4> Sendiri di Gili Trawangan

Tiba-tiba aku terbangun dari tidurku. Di antara sadar dan tidak sadar, aku mendengar: "Hey now, hey now. Don't dream it's over." Sepenggal lagu yang dinyanyikan oleh Six Pence None The Richer tersebut membuat dadaku sesak. Tiba-tiba saja aku merindukan pria itu, cinta pertamaku yang telah pergi. Rasa rindu yang begitu besar ini datang kembali dan terasa sangat menyakitkan.


Sejenak aku tertegun, seolah-olah ada yang sedang menasihatiku untuk melupakannya. Berkali-kali aku meyakinkan diriku sendiri bahwa dia hanya pergi sementara waktu saja. Dia pasti akan kembali. Namun, sudah hampir setahun tapi dia tak kembali. Dia benar-benar tak kembali.

Kejadian setahun yang silam masih begitu segarnya di dalam ingatanku, seolah-olah semuanya baru terjadi kemarin. Ahhh... aku belum juga bisa melupakan dirinya. Namun, aku juga sudah letih untuk terus mengingatnya, cintaku yang tak pernah kembali. Aku benar-benar ingin melepaskan semua kenangan tentang dirinya dari hidupku. Bahkan hal-hal kecil yang pernah dia lakukan yang seringkali membuatku senyum-senyum sendiri.

Kupegang dadaku, aku merasa sakit. Hatiku masih terluka.

Tiba-tiba aku menjadi sedih, kucoba menangis, namun air mataku tidak keluar. Aku hanya bisa terdiam, merenungi semua rasa sakit ini. Pikiranku kosong.

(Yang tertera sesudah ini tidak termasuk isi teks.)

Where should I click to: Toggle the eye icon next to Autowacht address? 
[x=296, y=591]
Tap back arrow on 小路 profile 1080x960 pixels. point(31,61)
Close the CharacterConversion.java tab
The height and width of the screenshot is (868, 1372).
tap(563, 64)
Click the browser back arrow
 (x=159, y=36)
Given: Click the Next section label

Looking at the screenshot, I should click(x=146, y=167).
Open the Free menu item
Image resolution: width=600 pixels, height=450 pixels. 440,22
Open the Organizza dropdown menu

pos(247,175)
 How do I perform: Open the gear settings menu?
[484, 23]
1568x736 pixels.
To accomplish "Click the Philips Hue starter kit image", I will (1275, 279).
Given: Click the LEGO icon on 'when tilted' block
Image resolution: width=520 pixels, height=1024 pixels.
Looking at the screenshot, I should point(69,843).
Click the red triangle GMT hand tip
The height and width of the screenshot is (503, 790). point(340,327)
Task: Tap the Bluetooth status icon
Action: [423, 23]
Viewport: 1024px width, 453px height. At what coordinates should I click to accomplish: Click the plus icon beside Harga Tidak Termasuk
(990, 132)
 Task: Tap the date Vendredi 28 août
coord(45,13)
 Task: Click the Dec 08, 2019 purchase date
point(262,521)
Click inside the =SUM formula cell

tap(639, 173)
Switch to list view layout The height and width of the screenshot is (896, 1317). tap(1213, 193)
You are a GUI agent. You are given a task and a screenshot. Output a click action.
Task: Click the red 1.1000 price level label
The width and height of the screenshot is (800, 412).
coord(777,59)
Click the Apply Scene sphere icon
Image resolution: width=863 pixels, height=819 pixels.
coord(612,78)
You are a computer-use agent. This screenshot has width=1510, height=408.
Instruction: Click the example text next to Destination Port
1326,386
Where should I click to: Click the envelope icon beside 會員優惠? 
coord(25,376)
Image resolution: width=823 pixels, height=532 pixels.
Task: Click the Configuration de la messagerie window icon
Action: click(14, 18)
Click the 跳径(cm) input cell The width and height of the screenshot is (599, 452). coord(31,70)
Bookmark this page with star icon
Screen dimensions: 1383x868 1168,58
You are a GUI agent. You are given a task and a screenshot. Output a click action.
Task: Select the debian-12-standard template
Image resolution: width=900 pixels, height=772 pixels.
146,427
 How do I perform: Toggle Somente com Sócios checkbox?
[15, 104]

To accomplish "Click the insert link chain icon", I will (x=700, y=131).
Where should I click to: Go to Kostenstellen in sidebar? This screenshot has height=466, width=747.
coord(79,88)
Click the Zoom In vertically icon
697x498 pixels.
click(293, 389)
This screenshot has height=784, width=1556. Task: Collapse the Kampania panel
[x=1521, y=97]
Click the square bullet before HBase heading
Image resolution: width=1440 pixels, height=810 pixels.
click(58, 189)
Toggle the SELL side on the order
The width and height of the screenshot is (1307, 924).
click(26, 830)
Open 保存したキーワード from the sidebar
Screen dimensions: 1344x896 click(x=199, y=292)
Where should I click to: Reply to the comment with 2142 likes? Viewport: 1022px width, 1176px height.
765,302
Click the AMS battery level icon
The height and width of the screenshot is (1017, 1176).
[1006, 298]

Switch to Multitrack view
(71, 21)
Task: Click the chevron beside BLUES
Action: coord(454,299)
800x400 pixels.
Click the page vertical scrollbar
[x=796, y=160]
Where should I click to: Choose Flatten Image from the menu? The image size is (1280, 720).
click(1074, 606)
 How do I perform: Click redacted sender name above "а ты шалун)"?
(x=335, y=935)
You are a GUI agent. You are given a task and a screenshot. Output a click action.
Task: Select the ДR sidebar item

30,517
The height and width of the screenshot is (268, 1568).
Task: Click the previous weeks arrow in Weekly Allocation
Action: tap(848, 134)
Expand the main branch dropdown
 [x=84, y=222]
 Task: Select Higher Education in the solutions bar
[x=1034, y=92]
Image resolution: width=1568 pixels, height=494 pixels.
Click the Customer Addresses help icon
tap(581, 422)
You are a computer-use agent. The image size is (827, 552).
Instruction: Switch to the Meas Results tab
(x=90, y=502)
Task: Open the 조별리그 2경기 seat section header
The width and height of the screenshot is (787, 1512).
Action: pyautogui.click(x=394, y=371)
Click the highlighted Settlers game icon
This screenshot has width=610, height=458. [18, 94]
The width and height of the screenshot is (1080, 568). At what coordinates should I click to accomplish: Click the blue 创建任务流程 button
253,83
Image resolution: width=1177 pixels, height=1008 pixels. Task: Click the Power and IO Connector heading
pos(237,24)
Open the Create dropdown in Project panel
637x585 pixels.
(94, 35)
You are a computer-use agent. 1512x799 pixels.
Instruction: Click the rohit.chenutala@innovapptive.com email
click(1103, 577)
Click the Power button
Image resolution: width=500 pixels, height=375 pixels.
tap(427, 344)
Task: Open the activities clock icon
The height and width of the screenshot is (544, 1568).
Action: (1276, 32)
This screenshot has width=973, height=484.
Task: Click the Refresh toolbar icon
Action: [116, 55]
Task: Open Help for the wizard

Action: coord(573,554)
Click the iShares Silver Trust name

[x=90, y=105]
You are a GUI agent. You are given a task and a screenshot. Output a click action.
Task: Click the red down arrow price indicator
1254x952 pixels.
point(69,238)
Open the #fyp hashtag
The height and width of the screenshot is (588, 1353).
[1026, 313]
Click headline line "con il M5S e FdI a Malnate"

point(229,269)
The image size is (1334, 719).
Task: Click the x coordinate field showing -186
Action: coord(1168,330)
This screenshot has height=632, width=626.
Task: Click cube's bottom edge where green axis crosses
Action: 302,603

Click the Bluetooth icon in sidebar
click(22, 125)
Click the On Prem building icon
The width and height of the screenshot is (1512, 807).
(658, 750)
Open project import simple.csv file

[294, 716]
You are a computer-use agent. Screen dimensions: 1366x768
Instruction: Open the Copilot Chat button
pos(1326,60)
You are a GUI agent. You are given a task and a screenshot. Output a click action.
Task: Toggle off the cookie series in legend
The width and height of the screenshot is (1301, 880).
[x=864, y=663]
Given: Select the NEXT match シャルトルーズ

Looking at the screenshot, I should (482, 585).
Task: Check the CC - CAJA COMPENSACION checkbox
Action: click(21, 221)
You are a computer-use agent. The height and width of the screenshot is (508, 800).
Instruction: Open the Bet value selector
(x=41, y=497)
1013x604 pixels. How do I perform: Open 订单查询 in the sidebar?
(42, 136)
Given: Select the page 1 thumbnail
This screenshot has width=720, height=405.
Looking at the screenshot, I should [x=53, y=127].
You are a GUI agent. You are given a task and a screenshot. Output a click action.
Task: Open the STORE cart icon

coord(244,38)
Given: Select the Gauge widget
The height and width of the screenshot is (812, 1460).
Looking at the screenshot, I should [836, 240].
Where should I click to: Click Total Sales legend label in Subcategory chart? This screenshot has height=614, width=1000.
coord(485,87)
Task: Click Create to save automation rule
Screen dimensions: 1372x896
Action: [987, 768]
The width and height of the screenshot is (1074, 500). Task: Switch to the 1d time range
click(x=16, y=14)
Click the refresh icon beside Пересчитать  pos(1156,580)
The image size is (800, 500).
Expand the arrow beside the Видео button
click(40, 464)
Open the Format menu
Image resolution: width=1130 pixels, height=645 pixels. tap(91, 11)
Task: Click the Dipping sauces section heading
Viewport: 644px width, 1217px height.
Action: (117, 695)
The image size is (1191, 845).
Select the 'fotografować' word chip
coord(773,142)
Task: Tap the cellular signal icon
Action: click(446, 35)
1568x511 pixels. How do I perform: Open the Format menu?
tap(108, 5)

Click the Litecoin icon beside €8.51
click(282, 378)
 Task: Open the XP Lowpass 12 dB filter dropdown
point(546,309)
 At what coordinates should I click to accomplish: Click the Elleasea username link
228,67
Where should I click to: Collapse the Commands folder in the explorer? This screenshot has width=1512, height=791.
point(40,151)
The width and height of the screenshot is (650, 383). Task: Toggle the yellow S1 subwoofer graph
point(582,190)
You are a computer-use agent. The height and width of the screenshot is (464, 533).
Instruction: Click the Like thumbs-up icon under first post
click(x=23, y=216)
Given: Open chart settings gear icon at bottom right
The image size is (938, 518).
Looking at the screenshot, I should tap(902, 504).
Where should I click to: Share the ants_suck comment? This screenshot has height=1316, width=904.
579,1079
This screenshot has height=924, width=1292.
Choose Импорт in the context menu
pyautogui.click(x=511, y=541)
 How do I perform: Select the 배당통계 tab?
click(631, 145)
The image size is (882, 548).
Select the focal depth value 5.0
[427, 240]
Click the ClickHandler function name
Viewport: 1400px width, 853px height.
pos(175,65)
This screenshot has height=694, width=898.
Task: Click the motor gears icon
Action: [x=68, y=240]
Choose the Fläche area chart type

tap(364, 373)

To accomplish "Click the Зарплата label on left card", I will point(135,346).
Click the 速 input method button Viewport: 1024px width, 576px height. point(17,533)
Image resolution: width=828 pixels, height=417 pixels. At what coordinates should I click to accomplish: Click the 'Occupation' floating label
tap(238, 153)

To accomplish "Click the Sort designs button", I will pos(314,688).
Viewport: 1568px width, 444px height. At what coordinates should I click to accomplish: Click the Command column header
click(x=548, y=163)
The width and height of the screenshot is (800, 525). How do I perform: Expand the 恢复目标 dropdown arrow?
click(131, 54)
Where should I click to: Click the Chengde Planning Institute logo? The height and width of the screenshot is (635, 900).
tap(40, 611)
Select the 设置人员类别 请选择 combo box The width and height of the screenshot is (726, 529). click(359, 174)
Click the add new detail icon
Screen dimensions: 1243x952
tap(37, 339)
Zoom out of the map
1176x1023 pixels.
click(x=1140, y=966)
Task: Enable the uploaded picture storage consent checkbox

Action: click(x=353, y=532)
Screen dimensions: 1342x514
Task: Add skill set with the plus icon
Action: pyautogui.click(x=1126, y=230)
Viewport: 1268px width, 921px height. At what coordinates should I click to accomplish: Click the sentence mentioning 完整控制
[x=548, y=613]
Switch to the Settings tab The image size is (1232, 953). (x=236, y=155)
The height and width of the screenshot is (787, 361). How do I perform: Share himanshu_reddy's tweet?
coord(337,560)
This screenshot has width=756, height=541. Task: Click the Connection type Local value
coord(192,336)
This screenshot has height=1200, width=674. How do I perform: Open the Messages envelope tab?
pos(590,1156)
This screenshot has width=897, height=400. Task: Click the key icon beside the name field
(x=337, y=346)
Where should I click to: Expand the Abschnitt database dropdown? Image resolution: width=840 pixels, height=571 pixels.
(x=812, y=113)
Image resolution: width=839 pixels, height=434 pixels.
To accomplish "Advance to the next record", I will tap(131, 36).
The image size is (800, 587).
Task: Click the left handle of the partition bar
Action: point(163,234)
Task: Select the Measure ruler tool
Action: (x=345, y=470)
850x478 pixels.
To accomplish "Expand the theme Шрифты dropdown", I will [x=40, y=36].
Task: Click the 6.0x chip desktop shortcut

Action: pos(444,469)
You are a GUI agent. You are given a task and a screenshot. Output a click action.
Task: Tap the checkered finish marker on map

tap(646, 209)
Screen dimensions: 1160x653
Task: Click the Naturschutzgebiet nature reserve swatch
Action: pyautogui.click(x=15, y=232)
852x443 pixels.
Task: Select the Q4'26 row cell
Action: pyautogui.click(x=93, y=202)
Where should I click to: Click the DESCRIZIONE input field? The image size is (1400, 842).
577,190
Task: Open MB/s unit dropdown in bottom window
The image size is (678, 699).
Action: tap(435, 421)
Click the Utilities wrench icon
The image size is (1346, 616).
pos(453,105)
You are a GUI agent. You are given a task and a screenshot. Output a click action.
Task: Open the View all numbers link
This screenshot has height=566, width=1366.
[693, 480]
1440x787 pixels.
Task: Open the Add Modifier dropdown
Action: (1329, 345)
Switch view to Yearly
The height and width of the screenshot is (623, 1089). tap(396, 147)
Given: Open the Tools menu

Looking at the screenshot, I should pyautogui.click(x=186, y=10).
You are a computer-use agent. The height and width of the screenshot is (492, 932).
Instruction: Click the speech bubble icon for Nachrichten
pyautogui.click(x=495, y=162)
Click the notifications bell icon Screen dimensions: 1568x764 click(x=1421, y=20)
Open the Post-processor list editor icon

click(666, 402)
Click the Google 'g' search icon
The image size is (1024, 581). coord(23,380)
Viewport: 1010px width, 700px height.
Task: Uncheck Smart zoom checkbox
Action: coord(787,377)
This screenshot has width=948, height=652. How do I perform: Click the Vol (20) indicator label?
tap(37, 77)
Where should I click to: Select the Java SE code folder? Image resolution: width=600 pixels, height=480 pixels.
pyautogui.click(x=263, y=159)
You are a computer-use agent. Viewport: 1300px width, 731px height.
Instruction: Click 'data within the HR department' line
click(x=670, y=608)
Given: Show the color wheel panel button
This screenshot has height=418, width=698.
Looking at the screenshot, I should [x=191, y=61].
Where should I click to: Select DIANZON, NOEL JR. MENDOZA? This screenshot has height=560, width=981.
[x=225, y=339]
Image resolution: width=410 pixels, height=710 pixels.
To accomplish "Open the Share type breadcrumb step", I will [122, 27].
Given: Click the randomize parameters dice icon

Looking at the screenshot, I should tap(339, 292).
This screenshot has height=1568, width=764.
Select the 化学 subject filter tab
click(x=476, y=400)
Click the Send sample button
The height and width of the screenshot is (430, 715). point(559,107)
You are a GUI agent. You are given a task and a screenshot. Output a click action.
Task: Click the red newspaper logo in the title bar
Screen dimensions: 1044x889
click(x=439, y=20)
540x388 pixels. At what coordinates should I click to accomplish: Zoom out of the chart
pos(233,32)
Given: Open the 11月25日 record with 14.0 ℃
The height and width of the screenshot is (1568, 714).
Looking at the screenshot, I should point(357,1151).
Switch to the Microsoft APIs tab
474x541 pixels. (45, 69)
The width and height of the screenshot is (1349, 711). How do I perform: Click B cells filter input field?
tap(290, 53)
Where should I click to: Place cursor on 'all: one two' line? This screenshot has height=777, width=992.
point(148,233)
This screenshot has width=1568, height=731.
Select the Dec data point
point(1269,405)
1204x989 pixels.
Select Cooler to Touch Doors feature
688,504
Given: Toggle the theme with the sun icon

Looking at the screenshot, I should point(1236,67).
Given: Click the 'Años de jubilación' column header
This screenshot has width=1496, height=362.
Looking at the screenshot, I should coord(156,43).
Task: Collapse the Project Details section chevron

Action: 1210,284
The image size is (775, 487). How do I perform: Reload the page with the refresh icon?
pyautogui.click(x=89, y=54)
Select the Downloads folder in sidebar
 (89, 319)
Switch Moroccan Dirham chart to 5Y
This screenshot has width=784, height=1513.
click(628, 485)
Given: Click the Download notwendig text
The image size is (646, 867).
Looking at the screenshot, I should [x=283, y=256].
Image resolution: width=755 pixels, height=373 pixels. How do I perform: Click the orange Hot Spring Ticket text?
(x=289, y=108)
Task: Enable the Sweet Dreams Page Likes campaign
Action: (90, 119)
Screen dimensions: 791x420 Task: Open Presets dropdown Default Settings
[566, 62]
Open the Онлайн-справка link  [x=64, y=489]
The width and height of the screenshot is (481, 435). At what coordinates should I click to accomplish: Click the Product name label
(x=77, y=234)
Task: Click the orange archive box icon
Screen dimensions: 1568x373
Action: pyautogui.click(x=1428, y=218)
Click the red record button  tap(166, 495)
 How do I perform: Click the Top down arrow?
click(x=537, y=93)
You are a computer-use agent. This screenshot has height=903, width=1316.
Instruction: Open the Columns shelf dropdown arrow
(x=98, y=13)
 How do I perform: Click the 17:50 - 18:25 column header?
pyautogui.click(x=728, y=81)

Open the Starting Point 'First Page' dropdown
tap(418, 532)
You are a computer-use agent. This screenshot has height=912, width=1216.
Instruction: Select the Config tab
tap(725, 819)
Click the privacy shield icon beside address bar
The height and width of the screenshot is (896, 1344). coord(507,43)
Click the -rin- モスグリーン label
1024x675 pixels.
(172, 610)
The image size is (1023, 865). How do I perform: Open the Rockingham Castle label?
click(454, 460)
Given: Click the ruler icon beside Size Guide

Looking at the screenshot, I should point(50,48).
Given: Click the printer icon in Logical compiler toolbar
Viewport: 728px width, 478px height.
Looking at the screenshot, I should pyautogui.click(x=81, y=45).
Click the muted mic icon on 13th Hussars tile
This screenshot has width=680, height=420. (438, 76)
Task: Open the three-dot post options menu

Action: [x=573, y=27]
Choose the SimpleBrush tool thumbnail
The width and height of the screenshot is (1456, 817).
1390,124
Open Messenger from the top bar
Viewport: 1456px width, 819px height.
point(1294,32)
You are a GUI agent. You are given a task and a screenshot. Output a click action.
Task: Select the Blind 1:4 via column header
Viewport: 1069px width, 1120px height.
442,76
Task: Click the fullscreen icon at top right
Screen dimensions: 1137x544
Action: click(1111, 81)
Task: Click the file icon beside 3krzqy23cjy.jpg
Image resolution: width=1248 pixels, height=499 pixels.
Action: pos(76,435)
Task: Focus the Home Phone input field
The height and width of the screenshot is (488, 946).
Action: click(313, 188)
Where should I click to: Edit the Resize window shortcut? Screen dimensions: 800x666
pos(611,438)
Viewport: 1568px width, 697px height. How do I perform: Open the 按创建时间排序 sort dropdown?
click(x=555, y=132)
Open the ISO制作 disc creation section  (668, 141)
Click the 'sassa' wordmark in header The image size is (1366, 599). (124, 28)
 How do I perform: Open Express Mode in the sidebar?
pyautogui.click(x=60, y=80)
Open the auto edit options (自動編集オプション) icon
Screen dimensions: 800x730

Sepertinya aku butuh udara segar, lalu aku memutuskan untuk jalan-jalan di luar. Aku berjalan tanpa tahu hendak kemana karena aku memang tidak mengenal daerah ini. Dan aku pun tidak ingin bertanya karena aku memang tidak ingin berbicara dengan siapapun. Aku sedang ingin sendiri.

Kemudian aku menemukan pantai, lalu aku mencari tempat yang agak jauh dan sepi. Aku menggelar sarung pantai yang baru saja aku beli. Aku duduk sambil mendengar lagu-lagu lembut yang sebagian besar lagunya Enya. Kututup mataku. Aku hanyut di dalam pikiranku.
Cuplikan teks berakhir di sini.